TASK INSTRUCTIONS → Lay out the part of the data that opens with the line containing "Click the 企业选择不公示 value cell" and closes with the line containing "Action: coord(148,24)" as a Markdown table with the columns Row and Line, where Row numbers each line in order and Line holds its text. Include both end lines and leave out any blank lines.

Collection entries →
>>
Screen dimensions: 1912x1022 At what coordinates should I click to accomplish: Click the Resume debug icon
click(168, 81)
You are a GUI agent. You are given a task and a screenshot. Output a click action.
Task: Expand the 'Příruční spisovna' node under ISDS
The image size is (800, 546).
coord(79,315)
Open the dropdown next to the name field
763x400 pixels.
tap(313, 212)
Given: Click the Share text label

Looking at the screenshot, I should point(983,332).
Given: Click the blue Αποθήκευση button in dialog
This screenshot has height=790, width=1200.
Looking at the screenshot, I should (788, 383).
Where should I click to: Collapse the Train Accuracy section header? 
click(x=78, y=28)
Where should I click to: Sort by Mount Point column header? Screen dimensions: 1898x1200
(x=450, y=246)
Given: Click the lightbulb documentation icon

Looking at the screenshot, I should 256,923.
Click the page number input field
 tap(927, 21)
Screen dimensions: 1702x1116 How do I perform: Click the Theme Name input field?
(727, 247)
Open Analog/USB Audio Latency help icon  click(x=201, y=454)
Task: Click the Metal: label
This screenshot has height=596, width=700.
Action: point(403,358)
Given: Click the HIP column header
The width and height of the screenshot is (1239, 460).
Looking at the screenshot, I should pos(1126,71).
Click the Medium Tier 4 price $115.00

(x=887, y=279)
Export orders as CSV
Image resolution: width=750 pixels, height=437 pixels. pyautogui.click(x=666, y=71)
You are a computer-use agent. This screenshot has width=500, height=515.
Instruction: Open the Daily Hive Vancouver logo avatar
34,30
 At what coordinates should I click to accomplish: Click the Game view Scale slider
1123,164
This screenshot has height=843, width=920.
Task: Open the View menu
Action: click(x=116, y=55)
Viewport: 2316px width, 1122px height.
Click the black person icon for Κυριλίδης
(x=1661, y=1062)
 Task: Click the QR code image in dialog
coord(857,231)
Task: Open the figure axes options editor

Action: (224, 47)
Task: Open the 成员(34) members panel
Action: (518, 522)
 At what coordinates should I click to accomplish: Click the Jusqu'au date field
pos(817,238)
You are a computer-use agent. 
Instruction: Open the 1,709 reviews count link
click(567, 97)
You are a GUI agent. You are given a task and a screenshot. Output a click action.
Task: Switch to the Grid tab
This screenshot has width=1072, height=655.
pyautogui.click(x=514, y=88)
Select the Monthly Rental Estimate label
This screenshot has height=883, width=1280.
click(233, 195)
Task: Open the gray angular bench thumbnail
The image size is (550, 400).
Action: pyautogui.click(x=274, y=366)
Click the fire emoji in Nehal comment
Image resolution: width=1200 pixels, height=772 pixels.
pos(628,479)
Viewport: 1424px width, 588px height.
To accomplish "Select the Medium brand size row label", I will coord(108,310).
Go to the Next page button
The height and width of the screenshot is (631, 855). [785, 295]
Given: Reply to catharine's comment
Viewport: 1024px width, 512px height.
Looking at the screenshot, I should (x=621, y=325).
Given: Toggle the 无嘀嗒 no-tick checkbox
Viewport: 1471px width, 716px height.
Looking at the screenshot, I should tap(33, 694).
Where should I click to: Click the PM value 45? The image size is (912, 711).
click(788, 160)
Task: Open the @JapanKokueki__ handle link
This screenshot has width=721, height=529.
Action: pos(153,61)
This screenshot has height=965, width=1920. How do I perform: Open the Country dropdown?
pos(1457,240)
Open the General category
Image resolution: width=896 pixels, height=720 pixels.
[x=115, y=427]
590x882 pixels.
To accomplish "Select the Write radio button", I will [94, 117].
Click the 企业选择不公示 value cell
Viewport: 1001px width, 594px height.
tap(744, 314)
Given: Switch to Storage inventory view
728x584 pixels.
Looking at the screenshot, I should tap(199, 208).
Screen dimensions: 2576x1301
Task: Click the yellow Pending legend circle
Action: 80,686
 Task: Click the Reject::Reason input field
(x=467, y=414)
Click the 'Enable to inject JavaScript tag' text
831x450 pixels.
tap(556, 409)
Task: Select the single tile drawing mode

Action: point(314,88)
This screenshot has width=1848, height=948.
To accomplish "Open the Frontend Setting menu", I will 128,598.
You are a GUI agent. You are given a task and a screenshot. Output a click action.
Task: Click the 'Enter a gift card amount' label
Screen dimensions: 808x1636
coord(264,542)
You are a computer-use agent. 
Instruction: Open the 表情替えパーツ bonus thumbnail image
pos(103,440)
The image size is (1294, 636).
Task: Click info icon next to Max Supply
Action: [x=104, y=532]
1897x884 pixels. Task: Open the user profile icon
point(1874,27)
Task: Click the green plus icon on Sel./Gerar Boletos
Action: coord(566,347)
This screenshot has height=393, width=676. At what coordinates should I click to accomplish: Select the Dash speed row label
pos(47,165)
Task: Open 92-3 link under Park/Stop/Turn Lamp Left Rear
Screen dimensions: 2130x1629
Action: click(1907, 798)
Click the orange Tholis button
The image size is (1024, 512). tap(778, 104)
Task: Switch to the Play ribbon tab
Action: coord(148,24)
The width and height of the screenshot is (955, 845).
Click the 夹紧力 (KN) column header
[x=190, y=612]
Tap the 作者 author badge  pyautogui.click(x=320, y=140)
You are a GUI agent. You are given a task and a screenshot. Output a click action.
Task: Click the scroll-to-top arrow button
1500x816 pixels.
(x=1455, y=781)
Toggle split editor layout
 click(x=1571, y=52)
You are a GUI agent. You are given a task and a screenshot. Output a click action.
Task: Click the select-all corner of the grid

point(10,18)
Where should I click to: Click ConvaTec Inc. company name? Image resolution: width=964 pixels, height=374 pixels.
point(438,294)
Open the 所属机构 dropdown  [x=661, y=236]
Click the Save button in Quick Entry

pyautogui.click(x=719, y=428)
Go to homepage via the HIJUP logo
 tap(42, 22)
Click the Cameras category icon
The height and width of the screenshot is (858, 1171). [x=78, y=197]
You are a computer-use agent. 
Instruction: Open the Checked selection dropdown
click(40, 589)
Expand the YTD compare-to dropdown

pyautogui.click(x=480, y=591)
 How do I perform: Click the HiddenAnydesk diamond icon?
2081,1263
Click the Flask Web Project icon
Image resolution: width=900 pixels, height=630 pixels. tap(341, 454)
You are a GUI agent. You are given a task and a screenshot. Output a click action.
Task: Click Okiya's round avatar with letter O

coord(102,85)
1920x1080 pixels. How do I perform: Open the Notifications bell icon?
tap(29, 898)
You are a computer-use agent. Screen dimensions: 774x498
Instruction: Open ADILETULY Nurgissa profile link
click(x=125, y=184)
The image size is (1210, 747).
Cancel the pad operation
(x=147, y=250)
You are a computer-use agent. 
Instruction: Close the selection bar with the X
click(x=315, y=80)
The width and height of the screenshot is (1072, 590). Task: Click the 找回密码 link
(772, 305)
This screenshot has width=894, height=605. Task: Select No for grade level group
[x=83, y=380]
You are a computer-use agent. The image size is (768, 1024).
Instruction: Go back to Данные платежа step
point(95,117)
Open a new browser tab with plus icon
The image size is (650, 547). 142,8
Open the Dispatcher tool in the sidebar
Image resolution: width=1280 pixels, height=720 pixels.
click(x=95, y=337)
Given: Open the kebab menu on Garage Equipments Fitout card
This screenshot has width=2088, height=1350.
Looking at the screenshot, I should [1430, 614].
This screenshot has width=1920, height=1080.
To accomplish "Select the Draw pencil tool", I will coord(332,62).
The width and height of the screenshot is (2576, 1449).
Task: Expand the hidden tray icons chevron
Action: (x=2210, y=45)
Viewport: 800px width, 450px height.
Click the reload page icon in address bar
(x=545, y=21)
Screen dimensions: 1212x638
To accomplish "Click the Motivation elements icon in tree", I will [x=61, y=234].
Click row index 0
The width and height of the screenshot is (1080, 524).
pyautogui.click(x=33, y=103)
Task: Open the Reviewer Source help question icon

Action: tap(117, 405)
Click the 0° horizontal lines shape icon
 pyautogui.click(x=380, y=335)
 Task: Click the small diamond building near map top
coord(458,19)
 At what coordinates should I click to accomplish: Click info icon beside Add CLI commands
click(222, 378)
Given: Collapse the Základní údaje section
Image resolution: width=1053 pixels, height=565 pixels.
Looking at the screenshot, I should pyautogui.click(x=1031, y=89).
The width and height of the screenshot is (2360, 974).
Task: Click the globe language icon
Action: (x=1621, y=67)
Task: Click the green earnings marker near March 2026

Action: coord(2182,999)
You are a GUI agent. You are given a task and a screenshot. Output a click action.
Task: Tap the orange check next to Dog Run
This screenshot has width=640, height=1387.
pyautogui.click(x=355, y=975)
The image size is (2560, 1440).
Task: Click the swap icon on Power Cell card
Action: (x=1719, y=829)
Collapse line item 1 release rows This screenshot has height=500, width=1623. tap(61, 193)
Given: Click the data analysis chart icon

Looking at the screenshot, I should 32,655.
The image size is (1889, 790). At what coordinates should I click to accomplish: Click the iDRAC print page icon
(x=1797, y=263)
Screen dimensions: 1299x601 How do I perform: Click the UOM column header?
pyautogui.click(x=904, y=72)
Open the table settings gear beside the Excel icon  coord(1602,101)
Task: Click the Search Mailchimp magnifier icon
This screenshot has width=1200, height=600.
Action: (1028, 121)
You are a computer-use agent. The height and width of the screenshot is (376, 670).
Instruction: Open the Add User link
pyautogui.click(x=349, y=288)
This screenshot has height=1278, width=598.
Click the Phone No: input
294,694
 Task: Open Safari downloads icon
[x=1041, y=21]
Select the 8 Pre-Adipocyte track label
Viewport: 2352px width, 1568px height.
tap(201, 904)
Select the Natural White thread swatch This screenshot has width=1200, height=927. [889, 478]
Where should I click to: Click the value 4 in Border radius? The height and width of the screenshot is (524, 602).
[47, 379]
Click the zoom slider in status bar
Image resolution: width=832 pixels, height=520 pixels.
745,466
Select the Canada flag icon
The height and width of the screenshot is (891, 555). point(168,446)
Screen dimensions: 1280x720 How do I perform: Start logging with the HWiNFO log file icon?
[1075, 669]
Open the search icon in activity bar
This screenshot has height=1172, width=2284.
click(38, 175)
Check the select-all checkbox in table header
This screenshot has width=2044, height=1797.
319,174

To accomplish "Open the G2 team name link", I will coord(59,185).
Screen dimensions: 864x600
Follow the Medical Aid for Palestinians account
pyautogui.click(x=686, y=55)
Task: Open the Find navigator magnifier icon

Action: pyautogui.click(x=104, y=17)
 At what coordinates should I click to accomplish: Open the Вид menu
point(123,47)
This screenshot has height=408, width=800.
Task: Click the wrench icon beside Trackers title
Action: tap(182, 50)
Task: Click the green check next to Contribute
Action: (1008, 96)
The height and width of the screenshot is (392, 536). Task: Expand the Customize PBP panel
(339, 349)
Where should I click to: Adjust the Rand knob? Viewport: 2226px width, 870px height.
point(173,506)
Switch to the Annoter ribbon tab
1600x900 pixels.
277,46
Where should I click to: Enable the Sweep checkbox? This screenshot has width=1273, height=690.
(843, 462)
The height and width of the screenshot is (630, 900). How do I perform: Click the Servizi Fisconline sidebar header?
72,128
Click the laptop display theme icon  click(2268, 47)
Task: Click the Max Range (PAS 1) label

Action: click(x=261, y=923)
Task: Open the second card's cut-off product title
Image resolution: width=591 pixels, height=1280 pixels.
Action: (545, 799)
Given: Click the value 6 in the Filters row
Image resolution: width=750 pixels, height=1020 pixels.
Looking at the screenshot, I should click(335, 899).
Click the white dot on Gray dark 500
<<
TASK RESULT →
| Row | Line |
|---|---|
| 1 | Click the 企业选择不公示 value cell |
| 2 | Viewport: 1001px width, 594px height. |
| 3 | tap(744, 314) |
| 4 | Given: Switch to Storage inventory view |
| 5 | 728x584 pixels. |
| 6 | Looking at the screenshot, I should tap(199, 208). |
| 7 | Screen dimensions: 2576x1301 |
| 8 | Task: Click the yellow Pending legend circle |
| 9 | Action: 80,686 |
| 10 |  Task: Click the Reject::Reason input field |
| 11 | (x=467, y=414) |
| 12 | Click the 'Enable to inject JavaScript tag' text |
| 13 | 831x450 pixels. |
| 14 | tap(556, 409) |
| 15 | Task: Select the single tile drawing mode |
| 16 | Action: point(314,88) |
| 17 | This screenshot has width=1848, height=948. |
| 18 | To accomplish "Open the Frontend Setting menu", I will 128,598. |
| 19 | You are a GUI agent. You are given a task and a screenshot. Output a click action. |
| 20 | Task: Click the 'Enter a gift card amount' label |
| 21 | Screen dimensions: 808x1636 |
| 22 | coord(264,542) |
| 23 | You are a computer-use agent.  |
| 24 | Instruction: Open the 表情替えパーツ bonus thumbnail image |
| 25 | pos(103,440) |
| 26 | The image size is (1294, 636). |
| 27 | Task: Click info icon next to Max Supply |
| 28 | Action: [x=104, y=532] |
| 29 | 1897x884 pixels. Task: Open the user profile icon |
| 30 | point(1874,27) |
| 31 | Task: Click the green plus icon on Sel./Gerar Boletos |
| 32 | Action: coord(566,347) |
| 33 | This screenshot has height=393, width=676. At what coordinates should I click to accomplish: Select the Dash speed row label |
| 34 | pos(47,165) |
| 35 | Task: Open 92-3 link under Park/Stop/Turn Lamp Left Rear |
| 36 | Screen dimensions: 2130x1629 |
| 37 | Action: click(1907, 798) |
| 38 | Click the orange Tholis button |
| 39 | The image size is (1024, 512). tap(778, 104) |
| 40 | Task: Switch to the Play ribbon tab |
| 41 | Action: coord(148,24) |